Ex-employees of TikTok “say the issue is not being tackled for fear of slowing the growth of the social media app’s business,” according to the BBC. Clearly, TikTok does not have the best interests of the United States and Europe at heart. Those come second to profits at best, and the Chinese Communist Party (CCP) at worst.
Academic researchers have sought the kind of data from TikTok provided by other social media companies to do detailed studies of the app, but TikTok is resistant to releasing as much as Facebook and X, formerly known as Twitter.
Such research sounds like an obvious public good. But TikTok’s rules around releasing data for scientific research are so onerous as to make these important studies impossible.
What is TikTok hiding, and why?
America’s elected representatives should be coming to the rescue with either a requirement that TikTok releases full data for scientific research or a full TikTok ban. I prefer the latter.
“TikTok had hardly any friends in government earlier this year as the Biden administration, Congress and state legislatures were threatening to ban the Chinese-owned video giant,” wrote John D. McKinnon in the Journal. “TikTok now has many more friends, with something in common: backing from billionaire financier Jeff Yass. They’ve helped stall attempts to outlaw America’s most-downloaded app.”
Democrats tend to be more supportive of TikTok than Republicans. This includes opposition to a TikTok ban. But a few Republicans who benefited from Mr. Yass’s donations, including Sen. Rand Paul and Rep. Thomas Massie, also oppose a ban.
“The lobbying effort by Yass is notable in part because of the extent of his political spending—he and his wife were the third-largest conservative donors nationally in the 2022 election cycle, chipping in about $49 million to support conservative candidates and causes, according to OpenSecrets,” wrote Mr. McKinnon.
Mr. Yass has plenty of money to spend. “Yass’s investment company, Susquehanna International Group, bet big on TikTok in 2012, buying a stake in parent company ByteDance now measured at about 15%,” according to the Journal. “That translates into a personal stake for Yass of 7 percent in ByteDance … worth roughly $21 billion based on the company’s recent valuation, or much of his $28 billion net worth as gauged by Bloomberg.”

(Dataset entries)
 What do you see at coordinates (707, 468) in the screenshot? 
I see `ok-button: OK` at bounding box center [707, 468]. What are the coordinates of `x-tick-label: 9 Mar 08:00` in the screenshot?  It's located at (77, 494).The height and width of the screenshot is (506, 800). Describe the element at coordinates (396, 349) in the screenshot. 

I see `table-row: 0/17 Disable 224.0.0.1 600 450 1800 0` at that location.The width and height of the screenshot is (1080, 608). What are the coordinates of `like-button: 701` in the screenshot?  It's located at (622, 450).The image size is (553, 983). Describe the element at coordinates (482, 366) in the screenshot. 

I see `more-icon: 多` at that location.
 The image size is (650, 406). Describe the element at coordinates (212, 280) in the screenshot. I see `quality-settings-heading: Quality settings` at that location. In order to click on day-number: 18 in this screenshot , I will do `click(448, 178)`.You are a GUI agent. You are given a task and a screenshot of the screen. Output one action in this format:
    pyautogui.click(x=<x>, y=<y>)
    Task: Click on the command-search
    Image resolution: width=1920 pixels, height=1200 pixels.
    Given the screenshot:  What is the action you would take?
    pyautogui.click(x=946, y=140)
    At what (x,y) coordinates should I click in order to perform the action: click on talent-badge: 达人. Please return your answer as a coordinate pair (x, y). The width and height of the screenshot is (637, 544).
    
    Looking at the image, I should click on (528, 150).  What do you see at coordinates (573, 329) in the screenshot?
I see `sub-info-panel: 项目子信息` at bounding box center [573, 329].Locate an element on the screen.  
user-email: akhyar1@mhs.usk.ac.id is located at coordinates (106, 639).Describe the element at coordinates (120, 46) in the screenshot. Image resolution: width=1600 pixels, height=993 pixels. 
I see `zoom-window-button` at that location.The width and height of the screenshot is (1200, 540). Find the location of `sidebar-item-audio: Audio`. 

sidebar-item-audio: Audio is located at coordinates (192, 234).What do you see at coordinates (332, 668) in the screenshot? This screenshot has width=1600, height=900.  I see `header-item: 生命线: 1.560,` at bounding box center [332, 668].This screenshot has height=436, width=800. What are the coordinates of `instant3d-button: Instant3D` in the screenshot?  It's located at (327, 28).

= ASSIGNMENT =
Resume the opinion piece on TikTok and a possible ban, picking up after its last sentence.

= TASK ANSWER =
Rep. Josh Hawley, who has consistently supported the ban, told the Journal, “TikTok and its dark-money cronies are spending vast amounts of money to kill these bills.”
If they can support slavery in China, they can surely support TikTok in the United States.
The successful lobbying of Mr. Yass and TikTok to keep the social media app alive, along with the potential for the app to mold the next generation of American voters to be soft on the Chinese Communist Party, illustrates the vulnerabilities of our relatively open democratic system to illiberal foreign influence. The problem can be fixed, but it will require public education and pressure on elected representatives to do the right thing and ban social media that is ultimately controlled by adversary nations like China. This is no small task, as the Yass case makes clear.
Americans with financial interests in China and other adversary states should not be able to use the money made in those states, which could have strings attached, to finance candidates, nonprofits, social media companies, and political action committees in the United States. Such a law might require a Constitutional amendment, but it must be done to fully protect the Constitution and the American values it enshrines.